Once considered predictable and even stodgy, the power and utilities sector is rapidly transforming — and the future is digital. Ninety-five percent of executives responding to a recent Deloitte survey reported that digital transformation is a top strategic priority.
That’s no surprise as the industry puts a greater focus on reducing costs, protecting infrastructure and diversifying power sources. On top of that, providers must cater to an increasingly sophisticated customer base searching for more options and greater control.
The Deloitte report, “Digital Innovation: Creating the Utility of the Future,” outlines the challenges and opportunities of a changing landscape. Energy sector leaders identified forces that impact their business models — with changes in fuel prices and availability at the top of the list, at 48 percent.
The main takeaway: Energy providers must adapt and evolve, and many appear poised to change or are interested in doing so. With new tools and players set to shake up the market, the methods of delivery, hiring and payment are likely to shift too.
Here are some characteristics from the report that could define future utilities.
Greater Use of IoT and AI
Technological advances are driving rapid cost declines for building blocks such as computing power, data storage and internet bandwidth, the report notes. Utilities are looking to leverage sensors, robotics, cloud computing, artificial intelligence and Internet of Things sensors.
But they’re not the only ones doing so. These shifts have prompted outside players to explore and enter the market, causing competitive disruption. That, however, presents an opportunity for savvy utilities to take advantage of these developments and outperform status quo competitors.
Diverse, Interconnected Assets Help Prepare for Future Threats
Threats such as extreme weather and new market competitors — as well as a growing call to decarbonize — have led many utilities providers to focus on clean, cost-efficient energy sources such as solar and wind power.
Digitization is helping those options work together seamlessly. The report cites “a network of sensors, drones, cameras and other devices” that work together to monitor the status of facilities and equipment. The tools can analyze performance and also avert or identify a problem.
Utilities' Focus on the Customer Will Grow
It’s second nature for many people to manage their power use with a smartphone, tablet or virtual assistant — “a personal relationship with their utility,” as the report defines it. This user base is driven by real-time data and one-click energy management, and its members want greater control.
Which is why new products and applications must cater to them. Those offerings, the report says, may include virtual assistants to manage energy use and make personalized suggestions, at-home electric vehicle charging stations and the option to buy community solar shares.
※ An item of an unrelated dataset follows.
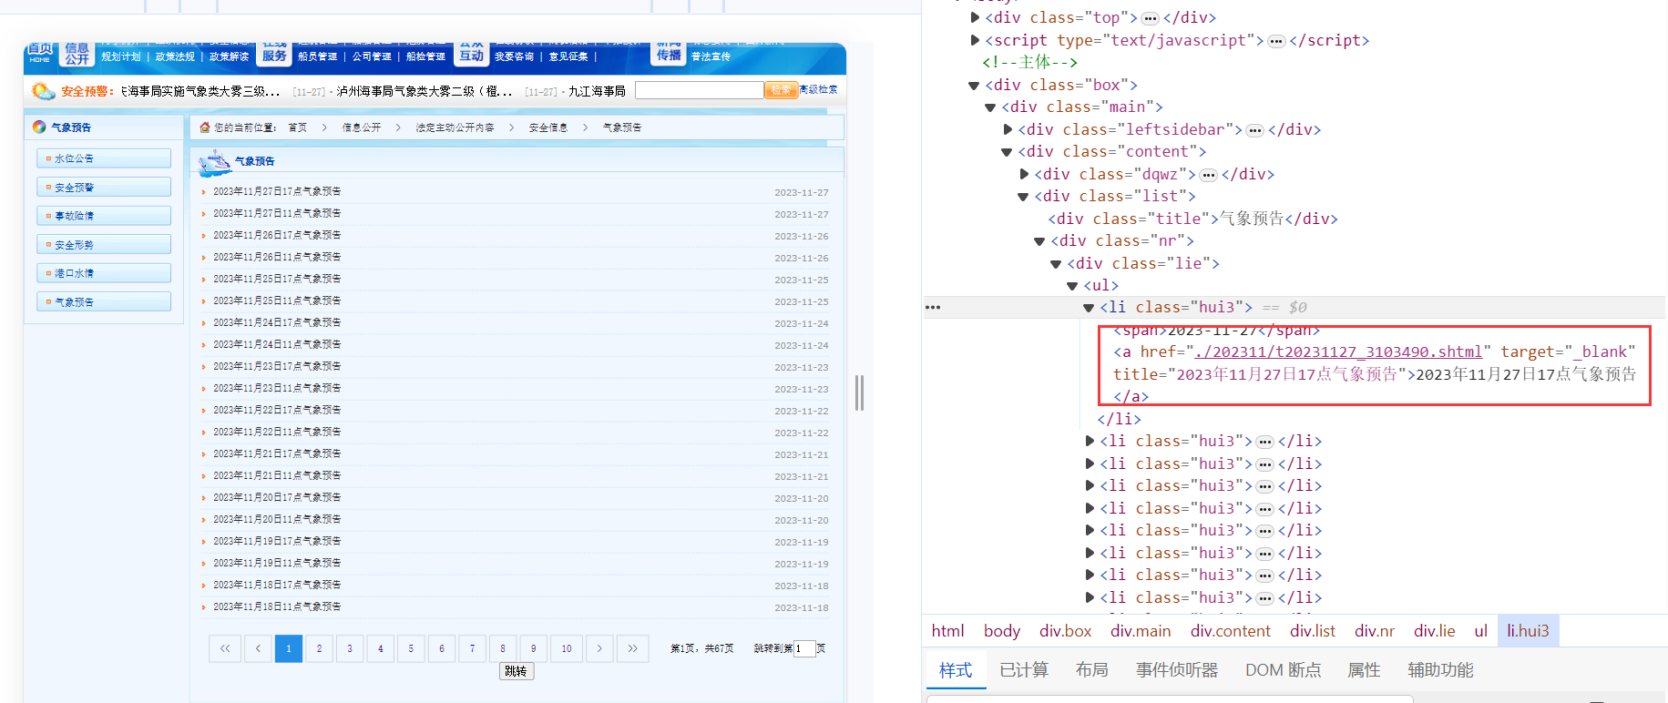The height and width of the screenshot is (703, 1668).
Task: Jump to last page with >> button
Action: coord(632,648)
Nimble, Tech-Savvy Employees
Digital know-how and innovation must continue to guide hiring practices, Deloitte argues. That’s a shift from utilities jobs of generations past that relied on routine and sometimes dangerous tasks that have since been replaced by automated processes.
No longer: Power companies’ success will hinge on “digital DNA traits of agility, innovation and higher collaboration levels” among staff, the report says. Such culture can reap benefits that include cost savings, increased productivity and opportunities for new revenue streams.
The power industry must move quickly on making digital transformation happen. One big reason: Electricity consumption in developed countries is no longer growing in tandem with GDP growth, so operation and maintenance costs don’t always have sufficient revenue to cover them, the report notes.
Making plans to evolve is important, but deep strategy is crucial. The report cites a risk for organizations of getting stuck in a loop of “doing” digital things but not making systemic changes to business, operating and customer models to help achieve current goals and long-term success.